Une entité encore méconnue

Manger ou courir, il faut choisir

Publié le 09/05/2019
Article réservé aux abonnés

« Le premier cas d'anaphylaxie alimentaire induite par l'exercice physique (AAIEP) a été décrit en 1979 chez un marathonien de 31 ans, qui avait pour habitude de consommer des crustacés ou des mollusques avant les courses », a rapporté la Dr Pascale Beaumont (St-Maur-des-Fossés). Le diagnostic a été porté après une dizaine d'épisodes avec urticaire et angio-œdème sen fin de courses et deux réactions plus sévères ayant nécessité l'injection d'adrénaline. En l'absence d'exercice physique, ce patient pouvait consommer sans problème crustacés et mollusques.

Le blé est l'aliment le plus souvent en cause, par le biais des gliadines, surtout l'oméga-5-gliadine et d'autres protéines comme les LTP. « Mais il peut s'agir d'aliments aussi différents que le céleri, le riz, les tomates, les pommes, les poissons ou encore les fruits à coque », a précisé la Dr Beaumont. La réaction anaphylactique survient le plus souvent dans les 30 minutes suivant le début de l'exercice, jusqu'à 4 à 5 heures après l'ingestion de l'aliment.
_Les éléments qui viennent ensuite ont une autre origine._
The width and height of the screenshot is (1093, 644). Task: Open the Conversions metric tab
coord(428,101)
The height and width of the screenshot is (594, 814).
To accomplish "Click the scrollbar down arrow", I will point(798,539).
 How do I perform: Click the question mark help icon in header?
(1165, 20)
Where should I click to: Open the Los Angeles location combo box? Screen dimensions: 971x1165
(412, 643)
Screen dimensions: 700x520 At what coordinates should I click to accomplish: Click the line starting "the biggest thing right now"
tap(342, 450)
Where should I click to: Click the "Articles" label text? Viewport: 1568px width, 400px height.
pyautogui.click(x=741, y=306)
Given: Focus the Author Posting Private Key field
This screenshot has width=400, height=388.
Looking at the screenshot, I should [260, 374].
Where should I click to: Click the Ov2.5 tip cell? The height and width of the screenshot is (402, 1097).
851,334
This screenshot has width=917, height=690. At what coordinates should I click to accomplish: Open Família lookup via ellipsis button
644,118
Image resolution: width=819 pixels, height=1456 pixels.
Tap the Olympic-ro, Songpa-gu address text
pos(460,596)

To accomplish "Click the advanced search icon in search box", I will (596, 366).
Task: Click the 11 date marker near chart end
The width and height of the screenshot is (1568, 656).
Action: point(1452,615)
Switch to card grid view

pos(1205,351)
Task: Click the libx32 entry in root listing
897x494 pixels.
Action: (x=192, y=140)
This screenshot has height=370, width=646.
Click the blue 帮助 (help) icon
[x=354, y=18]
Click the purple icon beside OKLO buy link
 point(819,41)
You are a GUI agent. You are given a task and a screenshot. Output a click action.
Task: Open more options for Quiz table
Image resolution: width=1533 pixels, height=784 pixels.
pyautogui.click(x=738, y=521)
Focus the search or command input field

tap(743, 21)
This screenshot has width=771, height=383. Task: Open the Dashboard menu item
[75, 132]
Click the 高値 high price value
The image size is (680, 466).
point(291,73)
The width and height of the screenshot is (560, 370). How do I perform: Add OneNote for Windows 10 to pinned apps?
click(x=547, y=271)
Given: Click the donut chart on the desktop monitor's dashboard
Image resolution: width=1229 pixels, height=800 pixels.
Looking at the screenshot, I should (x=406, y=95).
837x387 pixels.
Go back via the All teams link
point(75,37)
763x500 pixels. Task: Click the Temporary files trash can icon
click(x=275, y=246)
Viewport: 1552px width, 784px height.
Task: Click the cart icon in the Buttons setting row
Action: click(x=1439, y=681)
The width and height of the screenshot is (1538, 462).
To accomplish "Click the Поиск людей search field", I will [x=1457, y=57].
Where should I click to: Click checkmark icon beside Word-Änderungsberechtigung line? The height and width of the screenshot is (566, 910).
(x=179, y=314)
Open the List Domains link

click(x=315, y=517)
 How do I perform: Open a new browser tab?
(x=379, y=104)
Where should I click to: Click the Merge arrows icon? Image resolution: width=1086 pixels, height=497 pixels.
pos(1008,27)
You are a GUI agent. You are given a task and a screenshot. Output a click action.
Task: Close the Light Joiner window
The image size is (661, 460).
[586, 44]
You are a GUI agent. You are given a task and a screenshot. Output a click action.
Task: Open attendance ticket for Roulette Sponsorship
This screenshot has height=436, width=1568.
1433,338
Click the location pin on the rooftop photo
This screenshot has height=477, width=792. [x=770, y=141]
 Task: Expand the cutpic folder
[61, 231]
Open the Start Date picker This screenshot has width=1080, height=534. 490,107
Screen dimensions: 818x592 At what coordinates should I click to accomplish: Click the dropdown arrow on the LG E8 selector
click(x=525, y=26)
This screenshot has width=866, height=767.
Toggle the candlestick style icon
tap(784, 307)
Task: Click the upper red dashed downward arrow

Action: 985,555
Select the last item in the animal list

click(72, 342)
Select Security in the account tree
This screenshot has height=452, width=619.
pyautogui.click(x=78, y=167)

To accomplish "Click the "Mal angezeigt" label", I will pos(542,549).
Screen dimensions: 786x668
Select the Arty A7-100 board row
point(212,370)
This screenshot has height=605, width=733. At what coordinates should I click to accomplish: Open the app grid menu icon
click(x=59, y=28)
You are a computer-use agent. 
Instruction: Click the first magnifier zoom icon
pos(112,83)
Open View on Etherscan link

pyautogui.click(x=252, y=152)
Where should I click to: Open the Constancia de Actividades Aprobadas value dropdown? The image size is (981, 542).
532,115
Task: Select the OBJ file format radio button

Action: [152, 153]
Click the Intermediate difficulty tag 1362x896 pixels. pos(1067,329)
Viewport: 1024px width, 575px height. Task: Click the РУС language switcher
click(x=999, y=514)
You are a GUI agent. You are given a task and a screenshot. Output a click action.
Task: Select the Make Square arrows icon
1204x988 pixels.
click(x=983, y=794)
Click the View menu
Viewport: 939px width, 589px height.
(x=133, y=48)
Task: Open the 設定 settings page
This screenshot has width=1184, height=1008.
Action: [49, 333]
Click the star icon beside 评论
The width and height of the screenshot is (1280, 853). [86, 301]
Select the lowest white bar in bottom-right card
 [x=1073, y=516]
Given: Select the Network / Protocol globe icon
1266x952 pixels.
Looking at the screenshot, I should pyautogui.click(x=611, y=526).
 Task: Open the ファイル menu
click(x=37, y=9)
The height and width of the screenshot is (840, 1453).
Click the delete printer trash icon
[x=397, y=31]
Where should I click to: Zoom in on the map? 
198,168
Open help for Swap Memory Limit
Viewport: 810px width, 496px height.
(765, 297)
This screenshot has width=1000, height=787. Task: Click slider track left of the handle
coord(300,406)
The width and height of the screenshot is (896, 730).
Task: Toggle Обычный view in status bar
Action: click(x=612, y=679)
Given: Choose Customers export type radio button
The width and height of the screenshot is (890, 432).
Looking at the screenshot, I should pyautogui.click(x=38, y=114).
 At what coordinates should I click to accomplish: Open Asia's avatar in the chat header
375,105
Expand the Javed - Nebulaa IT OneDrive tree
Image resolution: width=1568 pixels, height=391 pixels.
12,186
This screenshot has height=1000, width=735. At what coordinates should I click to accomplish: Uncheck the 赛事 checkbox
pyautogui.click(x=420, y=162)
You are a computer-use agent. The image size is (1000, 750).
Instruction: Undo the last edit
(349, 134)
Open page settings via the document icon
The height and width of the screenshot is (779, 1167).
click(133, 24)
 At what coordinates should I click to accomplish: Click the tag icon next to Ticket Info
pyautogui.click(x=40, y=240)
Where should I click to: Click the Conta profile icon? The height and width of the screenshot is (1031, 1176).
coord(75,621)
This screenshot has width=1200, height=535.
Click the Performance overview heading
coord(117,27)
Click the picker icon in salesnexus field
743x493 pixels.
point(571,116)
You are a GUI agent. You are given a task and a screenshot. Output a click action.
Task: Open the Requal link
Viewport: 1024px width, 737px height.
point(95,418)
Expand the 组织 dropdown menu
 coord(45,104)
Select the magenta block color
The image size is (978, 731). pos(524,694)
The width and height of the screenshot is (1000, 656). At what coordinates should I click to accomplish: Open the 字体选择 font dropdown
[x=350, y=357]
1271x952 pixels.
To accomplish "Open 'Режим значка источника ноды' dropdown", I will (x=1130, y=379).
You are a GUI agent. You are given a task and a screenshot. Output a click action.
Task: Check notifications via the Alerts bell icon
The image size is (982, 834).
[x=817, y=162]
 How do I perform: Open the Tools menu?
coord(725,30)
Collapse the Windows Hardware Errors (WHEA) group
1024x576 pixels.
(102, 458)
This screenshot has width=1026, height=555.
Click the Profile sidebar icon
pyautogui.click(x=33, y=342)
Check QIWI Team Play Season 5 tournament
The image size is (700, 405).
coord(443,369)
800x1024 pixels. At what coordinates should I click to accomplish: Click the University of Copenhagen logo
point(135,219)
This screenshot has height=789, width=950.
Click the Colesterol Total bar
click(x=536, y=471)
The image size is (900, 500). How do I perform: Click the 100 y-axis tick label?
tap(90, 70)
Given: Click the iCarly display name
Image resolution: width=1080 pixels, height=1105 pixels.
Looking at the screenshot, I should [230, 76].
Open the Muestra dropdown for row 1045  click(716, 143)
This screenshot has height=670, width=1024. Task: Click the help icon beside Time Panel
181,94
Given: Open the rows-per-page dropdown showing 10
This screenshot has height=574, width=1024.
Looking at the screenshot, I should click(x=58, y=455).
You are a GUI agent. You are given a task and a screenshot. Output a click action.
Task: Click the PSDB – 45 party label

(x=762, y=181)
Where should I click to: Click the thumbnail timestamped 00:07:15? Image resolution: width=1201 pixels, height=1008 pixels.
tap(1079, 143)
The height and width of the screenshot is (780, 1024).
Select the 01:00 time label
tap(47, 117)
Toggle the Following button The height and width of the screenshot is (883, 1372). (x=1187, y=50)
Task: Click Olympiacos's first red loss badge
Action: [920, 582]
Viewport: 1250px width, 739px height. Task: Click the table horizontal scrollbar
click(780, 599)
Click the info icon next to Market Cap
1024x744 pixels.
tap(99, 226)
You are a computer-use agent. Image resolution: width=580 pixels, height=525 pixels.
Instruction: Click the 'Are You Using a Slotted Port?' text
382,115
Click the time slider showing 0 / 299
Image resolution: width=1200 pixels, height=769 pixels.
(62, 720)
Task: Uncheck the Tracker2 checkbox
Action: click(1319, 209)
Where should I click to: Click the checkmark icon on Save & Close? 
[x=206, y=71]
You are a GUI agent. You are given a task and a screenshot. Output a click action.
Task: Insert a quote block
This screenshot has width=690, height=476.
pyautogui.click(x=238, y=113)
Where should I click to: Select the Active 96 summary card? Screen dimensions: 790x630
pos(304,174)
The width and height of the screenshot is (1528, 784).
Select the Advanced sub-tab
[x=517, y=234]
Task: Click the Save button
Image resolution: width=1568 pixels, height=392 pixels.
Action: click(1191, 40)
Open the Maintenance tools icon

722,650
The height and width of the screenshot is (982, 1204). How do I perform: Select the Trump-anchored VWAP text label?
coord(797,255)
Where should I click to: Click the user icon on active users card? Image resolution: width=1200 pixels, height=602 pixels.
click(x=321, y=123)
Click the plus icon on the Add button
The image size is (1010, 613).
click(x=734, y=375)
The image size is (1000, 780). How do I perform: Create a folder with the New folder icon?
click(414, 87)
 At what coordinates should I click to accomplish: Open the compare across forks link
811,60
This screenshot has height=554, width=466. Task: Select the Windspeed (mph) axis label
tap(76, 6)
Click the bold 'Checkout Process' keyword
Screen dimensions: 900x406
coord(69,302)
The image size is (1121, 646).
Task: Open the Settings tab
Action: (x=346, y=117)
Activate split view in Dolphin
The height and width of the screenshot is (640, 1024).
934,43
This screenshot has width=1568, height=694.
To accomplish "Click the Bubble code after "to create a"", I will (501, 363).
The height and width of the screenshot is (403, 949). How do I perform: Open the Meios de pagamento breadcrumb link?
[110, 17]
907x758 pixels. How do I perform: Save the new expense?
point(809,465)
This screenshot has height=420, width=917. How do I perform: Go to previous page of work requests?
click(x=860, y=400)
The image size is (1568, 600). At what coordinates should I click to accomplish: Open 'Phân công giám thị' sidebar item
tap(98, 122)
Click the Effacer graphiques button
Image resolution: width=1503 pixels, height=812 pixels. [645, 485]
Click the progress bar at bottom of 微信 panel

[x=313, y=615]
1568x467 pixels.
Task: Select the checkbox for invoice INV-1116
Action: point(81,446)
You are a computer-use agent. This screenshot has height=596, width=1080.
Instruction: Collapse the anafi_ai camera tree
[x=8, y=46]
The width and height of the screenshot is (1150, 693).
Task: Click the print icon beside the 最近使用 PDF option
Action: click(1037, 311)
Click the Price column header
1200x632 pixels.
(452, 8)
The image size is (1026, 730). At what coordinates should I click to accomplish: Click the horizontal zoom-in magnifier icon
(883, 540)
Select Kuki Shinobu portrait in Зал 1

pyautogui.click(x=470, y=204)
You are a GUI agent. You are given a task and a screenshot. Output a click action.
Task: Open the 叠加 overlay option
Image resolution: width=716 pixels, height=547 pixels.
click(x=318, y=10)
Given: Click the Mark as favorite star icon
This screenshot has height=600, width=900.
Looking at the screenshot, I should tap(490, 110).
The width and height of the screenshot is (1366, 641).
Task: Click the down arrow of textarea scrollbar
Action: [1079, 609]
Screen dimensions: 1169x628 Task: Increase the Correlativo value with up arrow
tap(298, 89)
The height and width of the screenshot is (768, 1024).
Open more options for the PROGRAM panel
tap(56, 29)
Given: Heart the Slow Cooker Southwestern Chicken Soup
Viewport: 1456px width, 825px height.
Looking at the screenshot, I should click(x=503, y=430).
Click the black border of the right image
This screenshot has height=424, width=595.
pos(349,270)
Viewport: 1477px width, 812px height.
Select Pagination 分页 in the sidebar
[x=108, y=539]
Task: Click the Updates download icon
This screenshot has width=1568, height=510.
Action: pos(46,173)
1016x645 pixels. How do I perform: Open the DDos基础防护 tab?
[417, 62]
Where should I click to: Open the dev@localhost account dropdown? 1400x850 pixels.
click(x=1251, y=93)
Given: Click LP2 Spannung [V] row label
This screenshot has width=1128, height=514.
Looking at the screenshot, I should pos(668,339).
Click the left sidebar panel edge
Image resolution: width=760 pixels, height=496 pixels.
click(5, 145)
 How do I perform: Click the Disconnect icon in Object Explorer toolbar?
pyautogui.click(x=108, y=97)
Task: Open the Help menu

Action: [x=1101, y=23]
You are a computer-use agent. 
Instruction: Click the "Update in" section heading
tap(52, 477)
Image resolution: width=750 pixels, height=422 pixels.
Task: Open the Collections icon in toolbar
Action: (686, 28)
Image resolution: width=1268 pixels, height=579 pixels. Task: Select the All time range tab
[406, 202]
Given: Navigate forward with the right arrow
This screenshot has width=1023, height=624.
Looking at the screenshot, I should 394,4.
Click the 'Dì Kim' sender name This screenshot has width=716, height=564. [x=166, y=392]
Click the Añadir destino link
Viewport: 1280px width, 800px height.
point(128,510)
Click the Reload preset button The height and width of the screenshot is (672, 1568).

La séquence ingestion suivie de l'effort est la plus classique, mais dans certains cas c'est l'effort qui précède l'ingestion.

Tous les exercices n'exposent pas à ce risque : il s'agit le plus souvent de marche rapide, de course et d'aérobic, pratiquement jamais de vélo, de natation ou de ski alpin. Une phase prodromique est parfois rapportée, avec de la fatigue, une sensation de chaleur, un prurit, un érythème, ainsi qu'une phase tardive marquée par des céphalées pouvant persister jusqu'à 24 heures.

L'interrogatoire doit rechercher d'autres cofacteurs de l'allergie alimentaire (AA), tels que la fatigue et le stress, l'alcool, la fièvre, certains médicaments (AINS, IEC, IPP, bêtabloquants) ou encore les menstruations. L'effort (5 à 15 % de toutes les AA), vient en deuxième position après la fatigue (13 %).

Surveillance et éducation thérapeutique

La physiopathologie de l'AAIEP est encore mal précisée. Plusieurs hypothèses sont avancées : augmentation de la perméabilité intestinale à l'effort, passage accru des allergènes vers les mastocytes de la peau et des muscles, qui seraient d'un phénotype moins tolérant que les mastocytes du tube digestif, activation de la transglutaminase tissulaire à l'origine de conglomérats d'allergènes du blé, etc.

Le traitement est identique à celui de toute AA : adrénaline auto-injectable dès le grade 2, bêta-2 mimétiques et remplissage selon le degré de sévérité. « En raison du risque de réaction biphasique, il faut toujours hospitaliser le patient après une AA sévère et le surveiller au moins 12 heures, voire 24 heures s'il s'agit d'un enfant », a précisé la Dr Beaumont. Le dosage de la tryptase sérique dans les 30 minutes à 2 heures après le début des symptômes peut permettre de trancher en cas de doute.

Le bilan étiologique se fonde sur un interrogatoire minutieux, en s'aidant si besoin d'un journal alimentaire, la réalisation de tests cutanés orientés par la clinique, le dosage des IgE spécifiques. Une fois identifié de façon formelle, l'aliment ne devra pas être consommé dans les 4 heures (3 à 5 selon les auteurs) précédant ou suivant un effort physique intense.

L'asthme, facteur d'anaphylaxie sévère s'il est mal contrôlé, devra être équilibré chez le sujet atopique, pollinique, ce qui est le cas une fois sur deux. L'éducation thérapeutique est bien sûr essentielle.